En Iran, où la parole peut coûter cher, Tara nous écrit dans l’ombre. Sous le couvert de l’anonymat, elle raconte les premières heures des bombardements israéliens.

Depuis Téhéran, une voix sous silence. En Iran, où la parole peut coûter cher, Tara nous écrit dans l’ombre. Sous le couvert de l’anonymat, elle raconte les premières heures des bombardements israéliens, l’écho lointain mais terriblement présent de la guerre qui gronde. Elle dit l’effroi, l’attente, et cette peur presque indicible : devoir expliquer l’inexplicable à son enfant. Témoignage. (...)

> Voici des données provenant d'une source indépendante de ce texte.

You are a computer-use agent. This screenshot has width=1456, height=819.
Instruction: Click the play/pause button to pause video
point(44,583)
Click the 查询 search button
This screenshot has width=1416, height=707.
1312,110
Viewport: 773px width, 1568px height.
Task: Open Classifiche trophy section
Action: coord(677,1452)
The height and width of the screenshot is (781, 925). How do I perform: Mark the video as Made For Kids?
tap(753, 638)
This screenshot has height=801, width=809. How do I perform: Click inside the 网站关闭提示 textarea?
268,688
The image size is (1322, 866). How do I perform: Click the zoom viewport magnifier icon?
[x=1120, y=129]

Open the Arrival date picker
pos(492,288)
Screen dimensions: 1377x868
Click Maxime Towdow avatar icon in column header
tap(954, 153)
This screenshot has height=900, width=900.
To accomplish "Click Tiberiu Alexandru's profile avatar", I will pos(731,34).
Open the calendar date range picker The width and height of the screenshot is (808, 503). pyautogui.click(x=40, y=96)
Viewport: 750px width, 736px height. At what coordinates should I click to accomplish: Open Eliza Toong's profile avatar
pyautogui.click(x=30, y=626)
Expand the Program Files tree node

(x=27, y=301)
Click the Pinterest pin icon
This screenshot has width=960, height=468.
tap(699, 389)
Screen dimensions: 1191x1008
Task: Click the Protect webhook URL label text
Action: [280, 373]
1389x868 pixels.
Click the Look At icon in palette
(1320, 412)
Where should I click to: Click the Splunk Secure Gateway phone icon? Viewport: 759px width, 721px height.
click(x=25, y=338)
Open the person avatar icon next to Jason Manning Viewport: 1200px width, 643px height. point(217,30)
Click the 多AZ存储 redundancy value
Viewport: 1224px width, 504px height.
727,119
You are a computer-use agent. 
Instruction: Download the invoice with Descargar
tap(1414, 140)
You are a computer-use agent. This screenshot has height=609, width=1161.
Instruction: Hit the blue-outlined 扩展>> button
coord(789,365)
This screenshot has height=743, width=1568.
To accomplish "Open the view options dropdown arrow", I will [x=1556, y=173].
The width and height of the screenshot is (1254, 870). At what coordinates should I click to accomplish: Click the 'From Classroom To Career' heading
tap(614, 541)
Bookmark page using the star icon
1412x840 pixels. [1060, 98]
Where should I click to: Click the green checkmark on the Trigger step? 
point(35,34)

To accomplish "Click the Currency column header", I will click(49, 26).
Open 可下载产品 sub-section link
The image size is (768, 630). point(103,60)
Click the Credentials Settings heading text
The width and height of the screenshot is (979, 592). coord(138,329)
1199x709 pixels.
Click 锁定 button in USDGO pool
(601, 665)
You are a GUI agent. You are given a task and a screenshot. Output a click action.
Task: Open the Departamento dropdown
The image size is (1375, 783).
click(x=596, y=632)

Vers 3 h 30 du matin, vendredi, allongée à demi consciente, j’ai commencé à entendre des bruits sourds, comme des coups de tonnerre… ou des explosions lointaines. Puis ils se sont répétés. Je me suis redressée à moitié, inquiète. Deux détonations beaucoup plus fortes m’ont fait sursauter. L’immeuble a tremblé et a plongé dans le noir, courant coupé. Mon cœur battait à tout rompre. (...)

Mon mari a préparé du thé. Il m’a dit, avec une lassitude douloureuse : « J’ai ouvert les yeux vers le monde en pleine guerre. Je me rappelle qu’on se déplaçait, fuyait les bombardements… J’ai grandi dans les abris/bunkers, tout petit, j’étais témoin des scènes d’enterrement des victimes de guerre, ensuite je me suis retrouvé dans les files d’attente dans les prisons pour rencontrer les prisonniers politiques de ma famille… Et maintenant, encore la guerre. C’est pas juste… » (...)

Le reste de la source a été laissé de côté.